The followcam gets shaky, but not the worst I’ve seen, and I stopped noticing it as the movie got stranger. Leo, a dude with serious eyebrows who is supposed to be writing a screenplay, is instead wandering some roads and fields, failing to pick up a young guy named Yoan, then succeeding in picking up a female sheepherd – and his success is signaled by a completely unexpected cut from them talking about moving in together to a close-up birthing scene.

Leo (Damien Bonnard – I think he drowned in Dunkirk) continues to hit on the dude Yoan, who lives with the muuuch older Marcel (Christian Bouillette, in movies since 1970). And one day Leo’s girl (India Hair of Camille Rewinds) leaves forever, and Leo is stuck living with their baby and her Bluto-looking dad (Raphaël Thierry). Bluto doesn’t take this well, steals the baby and tries to leave it outside for the wolves. And Leo goes on some Ornithologist-like journey along a river to visit a new-agey friend – I didn’t really follow this part.

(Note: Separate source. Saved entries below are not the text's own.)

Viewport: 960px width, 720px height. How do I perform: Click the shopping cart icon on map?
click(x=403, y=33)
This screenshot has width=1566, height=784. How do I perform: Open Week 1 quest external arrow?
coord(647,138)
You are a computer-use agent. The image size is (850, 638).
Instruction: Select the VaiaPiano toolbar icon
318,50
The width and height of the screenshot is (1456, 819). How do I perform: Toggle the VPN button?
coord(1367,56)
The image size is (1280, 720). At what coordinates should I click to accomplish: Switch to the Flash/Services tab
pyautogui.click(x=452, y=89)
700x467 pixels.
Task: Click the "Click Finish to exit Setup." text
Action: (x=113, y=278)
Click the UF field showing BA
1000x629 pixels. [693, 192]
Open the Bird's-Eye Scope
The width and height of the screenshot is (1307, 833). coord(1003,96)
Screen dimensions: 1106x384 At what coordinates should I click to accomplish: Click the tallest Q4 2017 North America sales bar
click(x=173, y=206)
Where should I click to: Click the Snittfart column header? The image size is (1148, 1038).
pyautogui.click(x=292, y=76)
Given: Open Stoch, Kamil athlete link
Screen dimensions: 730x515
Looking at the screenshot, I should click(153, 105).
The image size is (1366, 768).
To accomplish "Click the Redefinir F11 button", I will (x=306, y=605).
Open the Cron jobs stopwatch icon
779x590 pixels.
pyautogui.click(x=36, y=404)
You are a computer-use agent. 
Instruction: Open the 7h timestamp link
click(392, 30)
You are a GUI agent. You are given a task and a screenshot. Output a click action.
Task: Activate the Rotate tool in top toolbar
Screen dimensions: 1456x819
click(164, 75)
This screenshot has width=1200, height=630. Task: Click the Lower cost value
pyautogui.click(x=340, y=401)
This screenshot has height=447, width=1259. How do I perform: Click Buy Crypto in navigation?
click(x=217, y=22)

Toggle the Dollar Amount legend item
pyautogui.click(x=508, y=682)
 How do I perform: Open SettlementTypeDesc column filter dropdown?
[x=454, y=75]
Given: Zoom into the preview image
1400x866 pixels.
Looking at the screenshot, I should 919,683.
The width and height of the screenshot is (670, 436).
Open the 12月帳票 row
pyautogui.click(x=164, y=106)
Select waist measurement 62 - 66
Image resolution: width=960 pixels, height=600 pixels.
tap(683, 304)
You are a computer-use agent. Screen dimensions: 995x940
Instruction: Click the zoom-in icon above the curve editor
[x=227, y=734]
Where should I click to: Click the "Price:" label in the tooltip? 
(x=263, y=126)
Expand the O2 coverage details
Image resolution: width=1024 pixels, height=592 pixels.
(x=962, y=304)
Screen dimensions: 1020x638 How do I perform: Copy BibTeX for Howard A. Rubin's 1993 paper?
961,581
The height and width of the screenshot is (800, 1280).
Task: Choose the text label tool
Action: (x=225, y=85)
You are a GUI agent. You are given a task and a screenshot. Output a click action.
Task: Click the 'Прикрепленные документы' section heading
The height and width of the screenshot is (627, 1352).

Soon the movie loses its marbles: everyone is attracted to Leo, his girl is shacked up with Yoan, a panicked Leo flees into the river to escape his movie’s producers, he is beaten and stripped by a homeless gang, and finally Leo makes local headlines for having sex with Old Man Marcel while assisting his suicide. A flash-forward shows everyone living semi-normally, but the movie leaves us with Leo and Bluto surrounded by wolves.

Whatever it all meant, it’s a huge step up from Stranger by the Lake, and all the partner-swapping and unusual desires and wolf-lust felt fresh and enticing. Some scenes were too dark to be legible on my TV. The 13th I’ve seen of the 21 films in Cannes competition last year, and like Paterson and Slack Bay it never played theaters here.

A semi-thriller, methodically structured with a non-ending, set at a cruisy gay nude beach. I didn’t love it as much as the Cinema Scope critics did.

Our shiftless hero is Frank, who spends an awful lot of time at the lake. Frank befriends Henri, a not-nude not-gay not-fit dude sitting off by himself every day, and looks for love among the others. Early on, Frank witnesses mustached Michel kill his boyfriend, spends the rest of the movie dating Michel and avoiding the local cops. Michel kills Henri and chases Frank at the end – you wonder if Frank got away, but you wonder if he wants to.

No music! Produced by Sylvie Pialat (wife of Maurice), picked up a couple of Cannes awards, film of the year according to Cahiers.